David Schwartz, chief technology officer at enterprise blockchain firm Ripple, has explained why there is relatively low on-chain volume despite the company's numerous partnerships with banks.
According to Schwartz, there are various reasons why institutions prefer to use digital assets off-chain.
However, this trend is likely to change soon since he believes that institutional participants are starting to see the advantages of moving on-chain. "But I agree it has been very slow," Schwartz added.
Schwartz has added that even Ripple cannot use the XRP DEX because it struggles to prevent bad actors from providing liquidity for payments. This issue could be fixed with the introduction of permissioned domains.
Why would BlackRock use XRPL?
In his social media post, Schwartz has also weighed in on BlackRock potentially using the XRP Ledger (XRPL).
"I'm not sure how much that will really matter so long as we have interoperability and asset portability," he said.
Schwartz has noted that Circle does not launch USDC only on its own blockchain.
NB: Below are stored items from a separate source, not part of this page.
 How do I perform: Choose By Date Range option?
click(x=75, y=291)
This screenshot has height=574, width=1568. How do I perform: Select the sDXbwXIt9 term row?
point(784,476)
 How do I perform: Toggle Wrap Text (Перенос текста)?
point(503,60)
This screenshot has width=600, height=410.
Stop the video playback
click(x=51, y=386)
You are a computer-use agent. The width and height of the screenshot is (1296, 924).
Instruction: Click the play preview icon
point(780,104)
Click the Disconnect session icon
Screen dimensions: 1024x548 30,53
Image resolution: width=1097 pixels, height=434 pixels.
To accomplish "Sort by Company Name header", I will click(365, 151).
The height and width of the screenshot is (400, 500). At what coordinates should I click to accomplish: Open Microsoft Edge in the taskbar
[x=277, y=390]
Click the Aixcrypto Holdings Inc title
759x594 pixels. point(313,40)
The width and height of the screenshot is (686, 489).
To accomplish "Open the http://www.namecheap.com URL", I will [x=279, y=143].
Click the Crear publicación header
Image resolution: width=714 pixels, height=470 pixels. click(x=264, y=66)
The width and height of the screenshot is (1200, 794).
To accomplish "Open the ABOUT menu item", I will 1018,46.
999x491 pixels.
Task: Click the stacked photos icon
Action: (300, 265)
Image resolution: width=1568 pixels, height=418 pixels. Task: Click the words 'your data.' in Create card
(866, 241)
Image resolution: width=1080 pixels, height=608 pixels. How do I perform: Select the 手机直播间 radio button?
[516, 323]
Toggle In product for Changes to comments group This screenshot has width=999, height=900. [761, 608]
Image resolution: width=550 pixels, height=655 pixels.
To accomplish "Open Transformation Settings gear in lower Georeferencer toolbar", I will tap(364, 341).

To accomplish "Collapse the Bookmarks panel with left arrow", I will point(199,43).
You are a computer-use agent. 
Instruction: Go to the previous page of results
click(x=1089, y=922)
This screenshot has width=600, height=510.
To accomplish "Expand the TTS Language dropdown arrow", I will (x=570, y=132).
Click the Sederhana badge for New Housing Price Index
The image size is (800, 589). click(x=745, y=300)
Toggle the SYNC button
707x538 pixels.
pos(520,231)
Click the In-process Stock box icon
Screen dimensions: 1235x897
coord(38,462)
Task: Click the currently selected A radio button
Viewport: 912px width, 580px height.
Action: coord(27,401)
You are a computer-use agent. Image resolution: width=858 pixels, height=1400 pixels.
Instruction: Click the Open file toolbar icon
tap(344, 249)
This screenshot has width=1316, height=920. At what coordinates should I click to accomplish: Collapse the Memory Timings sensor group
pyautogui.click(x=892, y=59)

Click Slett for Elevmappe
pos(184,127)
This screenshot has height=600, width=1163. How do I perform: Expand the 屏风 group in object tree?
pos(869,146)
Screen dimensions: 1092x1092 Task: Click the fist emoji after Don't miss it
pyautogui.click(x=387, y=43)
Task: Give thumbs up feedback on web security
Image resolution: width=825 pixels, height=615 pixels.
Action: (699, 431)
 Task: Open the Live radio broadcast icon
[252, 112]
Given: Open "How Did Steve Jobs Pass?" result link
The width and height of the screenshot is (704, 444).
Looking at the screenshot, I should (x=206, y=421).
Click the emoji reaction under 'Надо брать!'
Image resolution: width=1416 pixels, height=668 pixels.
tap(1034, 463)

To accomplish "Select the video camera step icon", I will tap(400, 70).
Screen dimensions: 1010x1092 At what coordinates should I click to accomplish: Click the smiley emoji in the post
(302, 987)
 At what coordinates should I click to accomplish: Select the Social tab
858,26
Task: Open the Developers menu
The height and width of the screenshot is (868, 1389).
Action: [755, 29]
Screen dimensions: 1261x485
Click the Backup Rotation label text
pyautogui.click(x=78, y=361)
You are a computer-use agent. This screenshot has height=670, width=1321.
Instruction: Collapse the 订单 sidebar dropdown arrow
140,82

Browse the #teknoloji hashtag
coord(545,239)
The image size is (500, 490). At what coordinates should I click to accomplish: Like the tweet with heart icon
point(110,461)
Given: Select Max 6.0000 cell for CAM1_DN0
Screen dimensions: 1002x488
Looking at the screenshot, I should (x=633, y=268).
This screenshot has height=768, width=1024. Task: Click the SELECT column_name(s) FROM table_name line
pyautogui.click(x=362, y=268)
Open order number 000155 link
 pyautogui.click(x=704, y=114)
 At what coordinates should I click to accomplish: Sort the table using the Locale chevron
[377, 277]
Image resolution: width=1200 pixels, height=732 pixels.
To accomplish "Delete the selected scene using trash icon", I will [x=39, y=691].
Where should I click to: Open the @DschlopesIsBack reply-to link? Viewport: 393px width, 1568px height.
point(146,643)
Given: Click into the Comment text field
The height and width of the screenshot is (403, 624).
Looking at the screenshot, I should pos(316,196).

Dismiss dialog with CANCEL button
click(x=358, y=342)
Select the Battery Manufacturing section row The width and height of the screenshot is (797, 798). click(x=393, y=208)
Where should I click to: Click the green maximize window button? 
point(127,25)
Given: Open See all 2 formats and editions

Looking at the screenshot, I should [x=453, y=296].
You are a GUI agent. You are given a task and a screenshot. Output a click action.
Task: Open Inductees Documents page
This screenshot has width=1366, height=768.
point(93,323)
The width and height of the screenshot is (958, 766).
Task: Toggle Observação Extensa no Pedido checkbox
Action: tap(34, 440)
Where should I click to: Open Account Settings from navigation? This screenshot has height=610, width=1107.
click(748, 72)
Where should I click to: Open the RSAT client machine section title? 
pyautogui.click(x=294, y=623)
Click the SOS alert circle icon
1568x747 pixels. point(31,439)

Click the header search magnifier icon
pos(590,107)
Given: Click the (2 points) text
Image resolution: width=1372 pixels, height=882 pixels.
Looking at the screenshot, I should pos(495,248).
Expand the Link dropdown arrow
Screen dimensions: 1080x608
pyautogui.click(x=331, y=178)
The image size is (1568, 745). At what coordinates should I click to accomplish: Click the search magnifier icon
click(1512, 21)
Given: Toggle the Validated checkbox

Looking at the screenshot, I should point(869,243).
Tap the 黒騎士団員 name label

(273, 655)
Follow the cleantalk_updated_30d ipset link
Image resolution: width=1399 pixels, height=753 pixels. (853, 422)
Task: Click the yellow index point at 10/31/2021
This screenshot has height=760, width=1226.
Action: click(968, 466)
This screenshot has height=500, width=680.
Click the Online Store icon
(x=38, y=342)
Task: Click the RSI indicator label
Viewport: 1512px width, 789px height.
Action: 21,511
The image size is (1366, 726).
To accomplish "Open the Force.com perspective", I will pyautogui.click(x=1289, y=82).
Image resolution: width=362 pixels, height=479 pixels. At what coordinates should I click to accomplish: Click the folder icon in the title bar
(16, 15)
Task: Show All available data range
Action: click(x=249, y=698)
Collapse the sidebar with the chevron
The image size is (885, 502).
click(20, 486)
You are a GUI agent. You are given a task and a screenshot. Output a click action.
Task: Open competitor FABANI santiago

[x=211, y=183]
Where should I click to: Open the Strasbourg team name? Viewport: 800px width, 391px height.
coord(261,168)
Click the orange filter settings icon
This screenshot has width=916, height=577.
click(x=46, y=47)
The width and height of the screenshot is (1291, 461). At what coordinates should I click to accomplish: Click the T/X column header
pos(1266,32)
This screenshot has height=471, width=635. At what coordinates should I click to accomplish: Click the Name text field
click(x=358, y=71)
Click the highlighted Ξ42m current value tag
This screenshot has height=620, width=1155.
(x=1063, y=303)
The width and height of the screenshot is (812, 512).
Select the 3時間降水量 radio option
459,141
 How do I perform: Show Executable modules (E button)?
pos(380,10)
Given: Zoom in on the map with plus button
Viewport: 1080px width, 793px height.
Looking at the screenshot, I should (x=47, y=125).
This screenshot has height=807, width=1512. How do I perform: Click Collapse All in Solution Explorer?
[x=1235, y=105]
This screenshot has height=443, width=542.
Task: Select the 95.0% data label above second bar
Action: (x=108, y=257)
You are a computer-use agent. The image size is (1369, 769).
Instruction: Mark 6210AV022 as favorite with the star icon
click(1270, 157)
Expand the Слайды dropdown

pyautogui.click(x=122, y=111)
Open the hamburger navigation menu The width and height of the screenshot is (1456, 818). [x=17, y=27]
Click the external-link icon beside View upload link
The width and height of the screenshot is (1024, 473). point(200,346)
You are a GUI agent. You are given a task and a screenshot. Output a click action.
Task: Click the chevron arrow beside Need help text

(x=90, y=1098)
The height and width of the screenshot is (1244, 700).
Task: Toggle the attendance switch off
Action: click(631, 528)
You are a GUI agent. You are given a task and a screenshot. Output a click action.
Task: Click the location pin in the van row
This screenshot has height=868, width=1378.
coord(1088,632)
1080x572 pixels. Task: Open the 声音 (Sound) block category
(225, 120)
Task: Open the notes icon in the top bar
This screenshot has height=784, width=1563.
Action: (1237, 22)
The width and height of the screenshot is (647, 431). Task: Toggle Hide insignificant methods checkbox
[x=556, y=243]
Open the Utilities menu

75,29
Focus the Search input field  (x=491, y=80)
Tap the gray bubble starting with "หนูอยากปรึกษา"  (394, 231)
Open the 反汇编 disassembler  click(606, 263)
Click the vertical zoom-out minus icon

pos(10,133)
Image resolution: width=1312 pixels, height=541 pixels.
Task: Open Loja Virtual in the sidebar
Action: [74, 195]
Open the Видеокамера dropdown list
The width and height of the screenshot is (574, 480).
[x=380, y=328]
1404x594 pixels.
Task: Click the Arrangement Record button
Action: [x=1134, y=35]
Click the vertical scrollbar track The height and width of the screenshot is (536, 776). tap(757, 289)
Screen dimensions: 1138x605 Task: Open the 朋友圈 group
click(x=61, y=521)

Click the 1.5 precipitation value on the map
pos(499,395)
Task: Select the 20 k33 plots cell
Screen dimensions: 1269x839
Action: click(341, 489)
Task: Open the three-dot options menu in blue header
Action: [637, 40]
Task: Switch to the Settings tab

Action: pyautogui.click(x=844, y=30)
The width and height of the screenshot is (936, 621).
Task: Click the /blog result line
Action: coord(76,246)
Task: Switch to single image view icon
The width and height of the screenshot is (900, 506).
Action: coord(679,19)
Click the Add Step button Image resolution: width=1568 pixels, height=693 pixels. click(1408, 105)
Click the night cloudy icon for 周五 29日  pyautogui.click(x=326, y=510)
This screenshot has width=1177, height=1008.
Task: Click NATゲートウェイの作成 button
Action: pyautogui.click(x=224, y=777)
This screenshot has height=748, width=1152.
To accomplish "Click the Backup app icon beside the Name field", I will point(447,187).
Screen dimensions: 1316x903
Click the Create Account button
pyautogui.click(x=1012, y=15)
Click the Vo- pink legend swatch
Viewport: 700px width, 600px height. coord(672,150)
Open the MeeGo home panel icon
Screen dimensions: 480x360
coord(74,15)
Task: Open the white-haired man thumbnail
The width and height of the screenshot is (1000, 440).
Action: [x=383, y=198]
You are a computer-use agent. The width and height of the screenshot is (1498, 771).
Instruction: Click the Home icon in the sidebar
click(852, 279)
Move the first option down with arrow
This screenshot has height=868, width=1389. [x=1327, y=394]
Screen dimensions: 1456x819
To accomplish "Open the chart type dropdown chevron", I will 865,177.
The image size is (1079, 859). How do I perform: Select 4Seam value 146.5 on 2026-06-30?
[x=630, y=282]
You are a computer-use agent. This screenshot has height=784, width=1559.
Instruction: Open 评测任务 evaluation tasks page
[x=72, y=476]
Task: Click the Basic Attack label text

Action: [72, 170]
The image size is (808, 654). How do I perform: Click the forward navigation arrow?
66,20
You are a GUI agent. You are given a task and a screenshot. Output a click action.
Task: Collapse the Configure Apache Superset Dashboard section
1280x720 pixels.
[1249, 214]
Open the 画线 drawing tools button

Similarly, BlackRock will not limit tokenized real-world assets to a single network.
Why are bridge currencies even necessary?
Following the launch of RLUSD, some questioned whether there would be a need for XRP.
However, Schwartz insists that one stablecoin will not be able to win, and it makes sense to have a bridge asset in a world with multiple stablecoins.
"If we're in a multi-stablecoin world, it still makes sense to have a bridge asset that serves the long tail of tokenized securities, loan portfolios, and so on," he added.